Rewrite the stretch of items from the line containing "Viewport: 1920px width, 1080px height." through the end of the items, substituting "Save" for "Print" and changing nothing else. Leave the pictures out of your answer.

(Stored items)
========================================================================

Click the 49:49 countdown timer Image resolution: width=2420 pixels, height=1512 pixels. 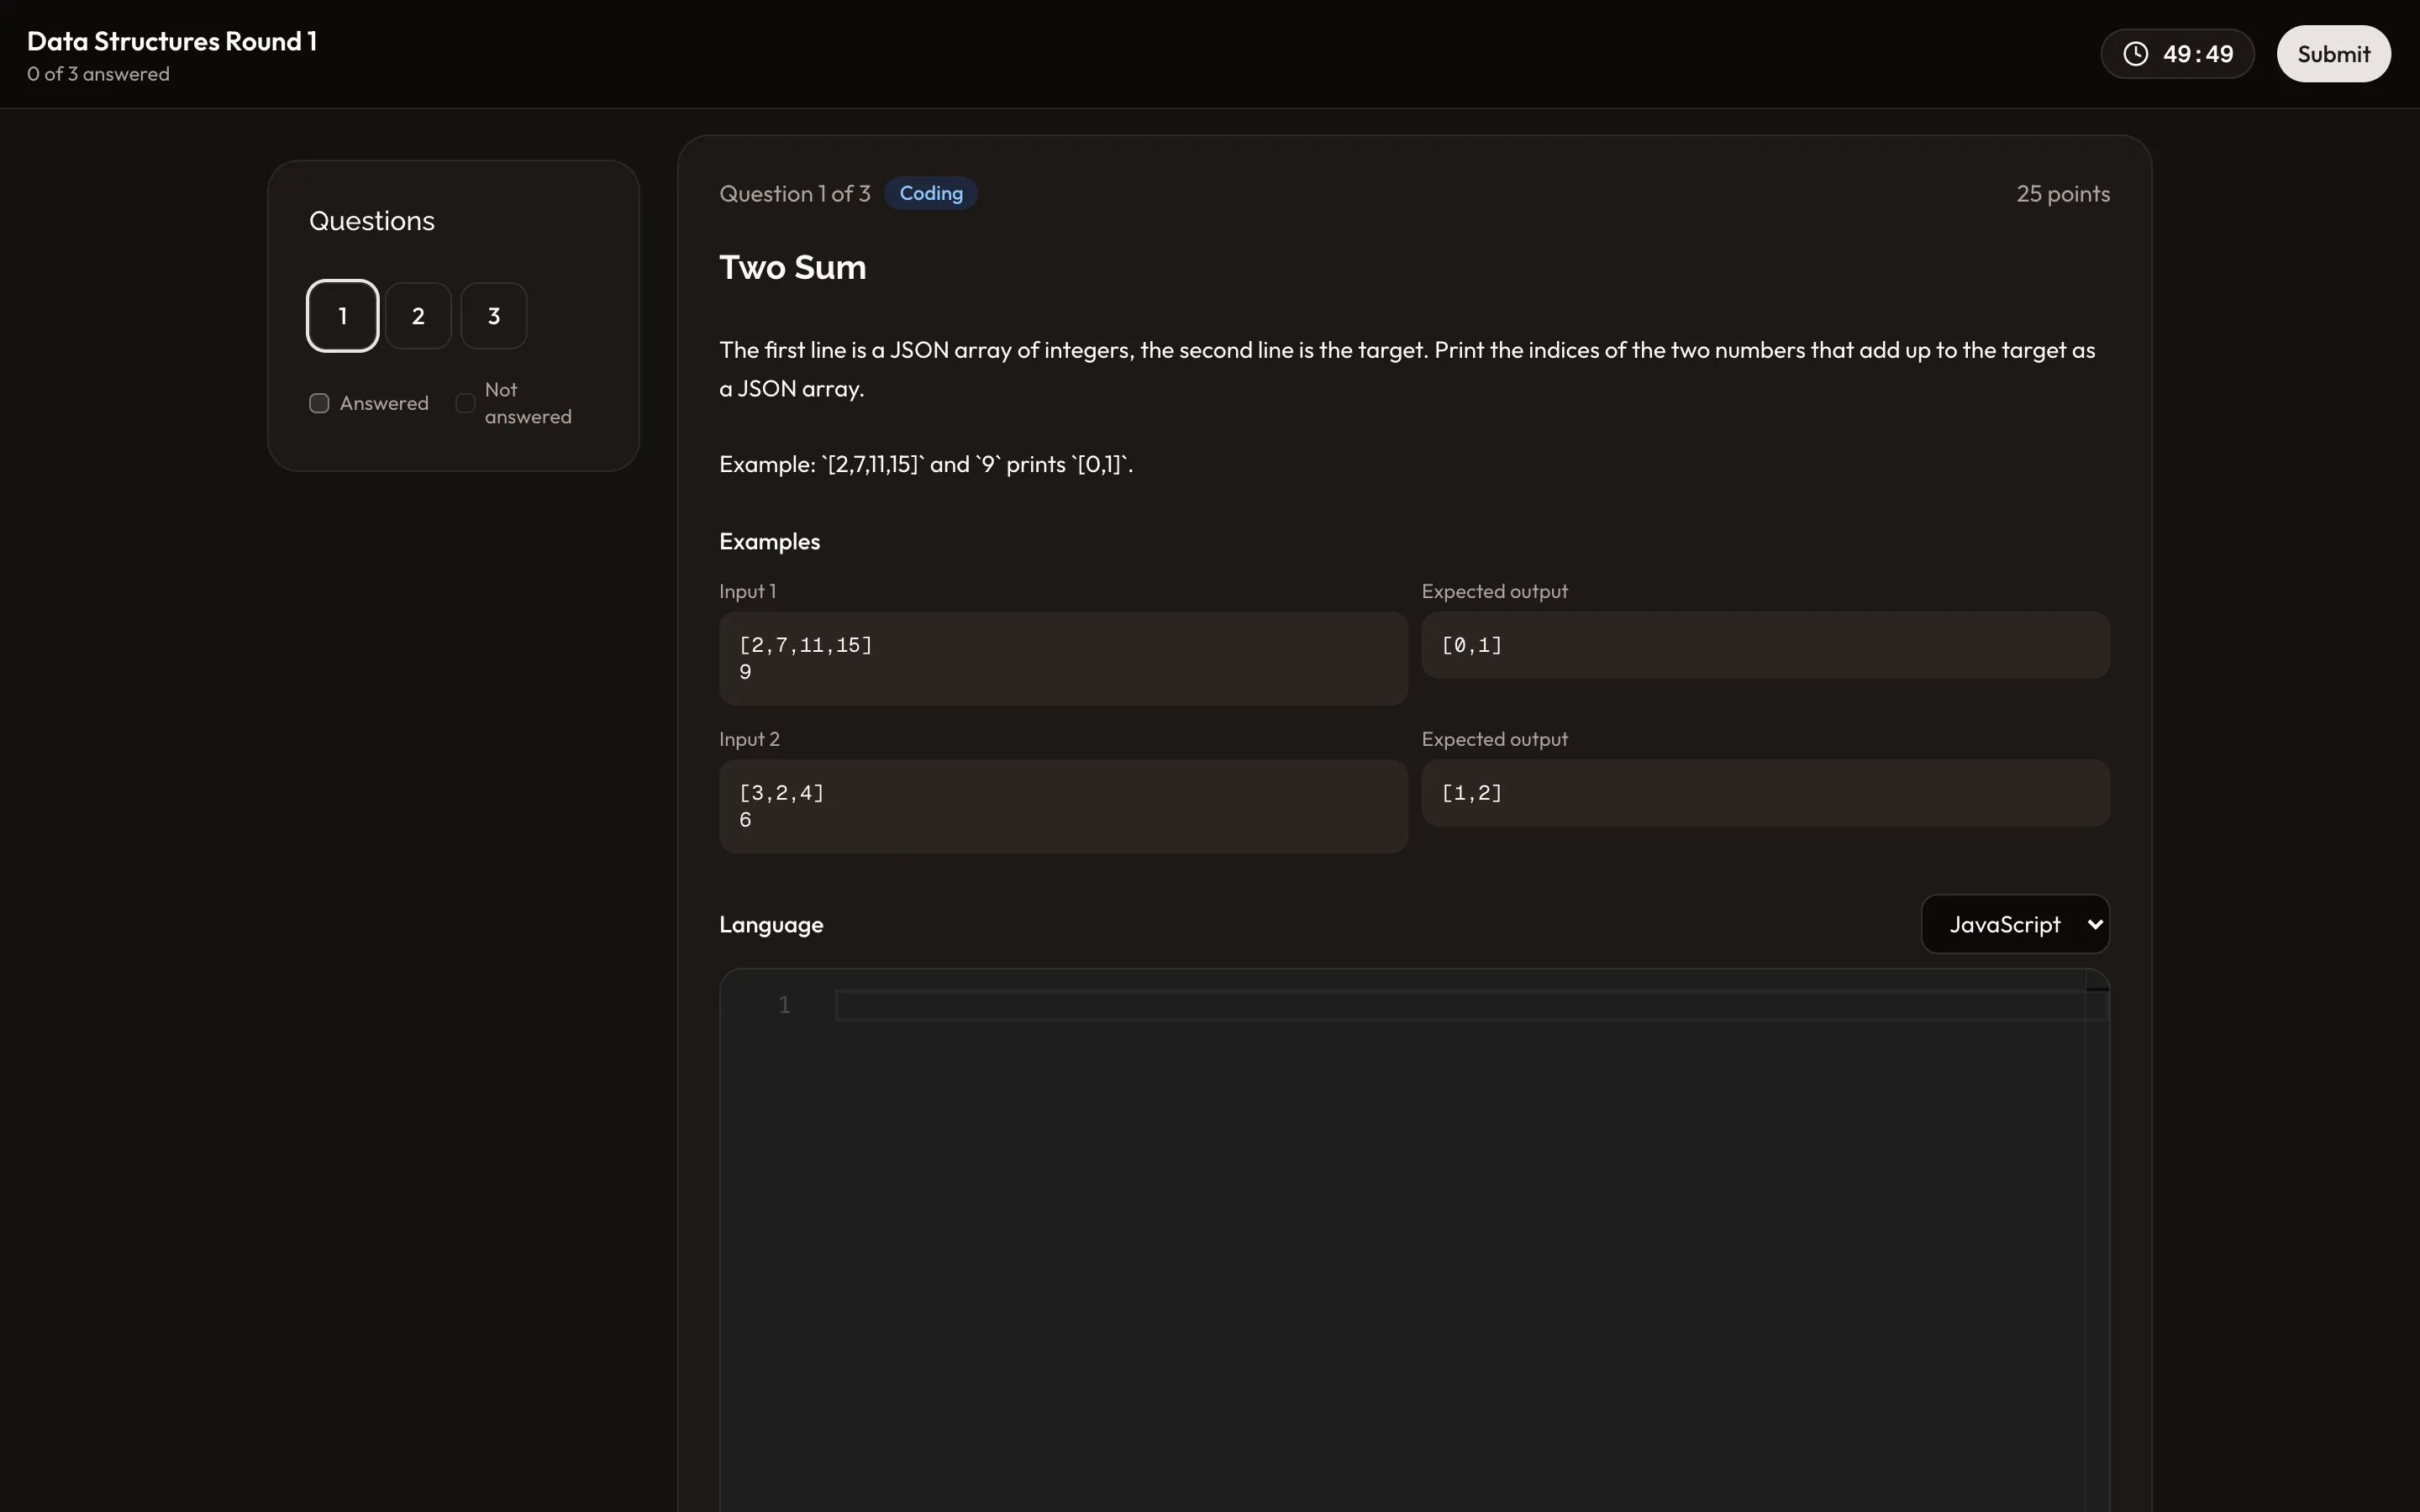pos(2197,54)
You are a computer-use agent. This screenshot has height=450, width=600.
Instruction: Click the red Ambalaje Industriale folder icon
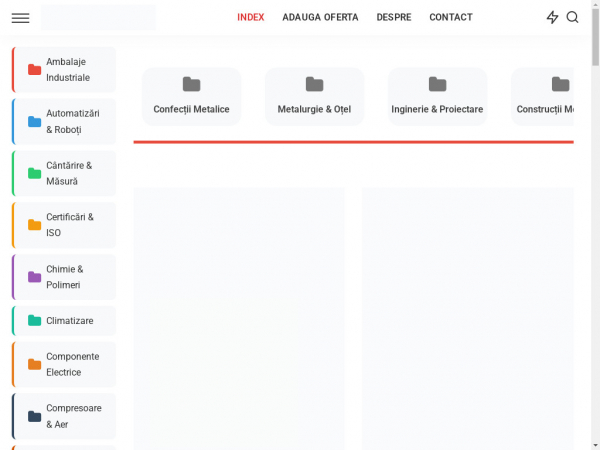pyautogui.click(x=35, y=70)
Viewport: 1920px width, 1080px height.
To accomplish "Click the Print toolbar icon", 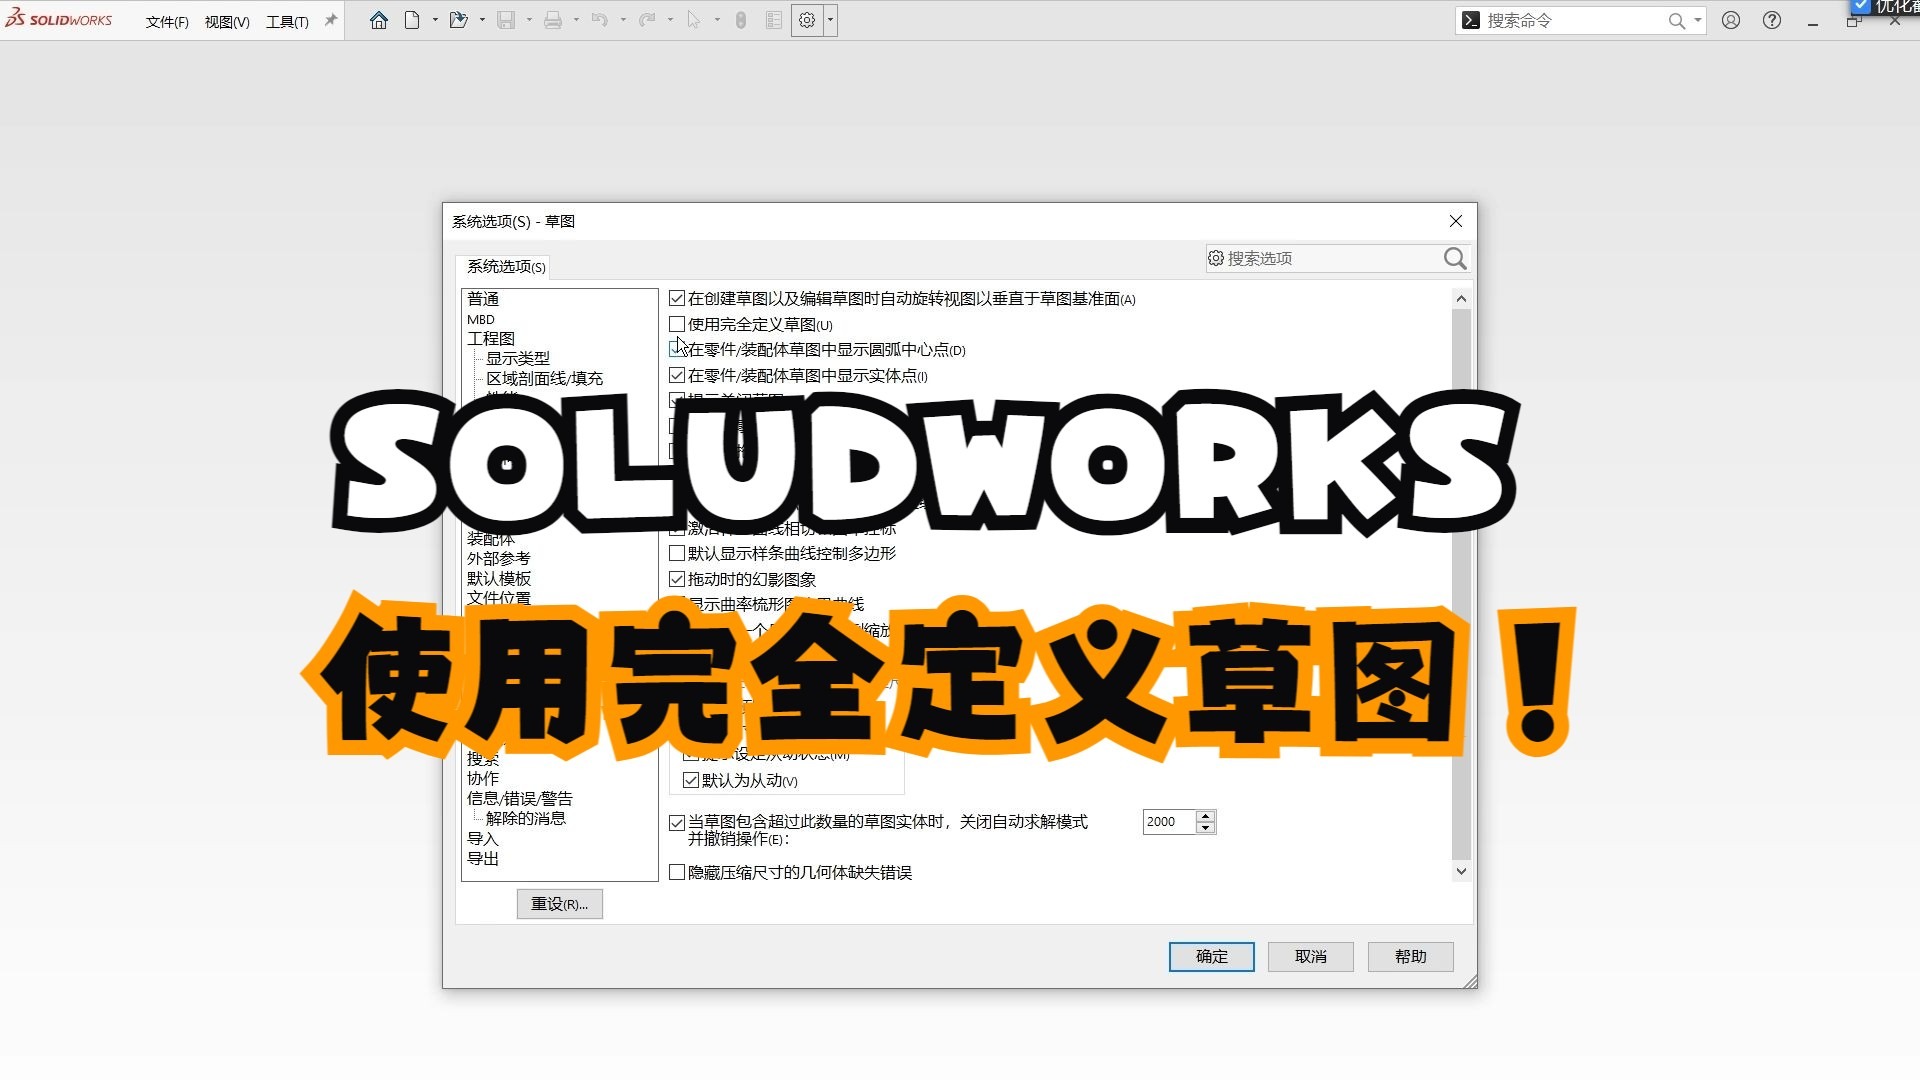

========================================================================

• WRITTEN ANSWER:
Viewport: 1920px width, 1080px height.
To accomplish "Click the Save toolbar icon", 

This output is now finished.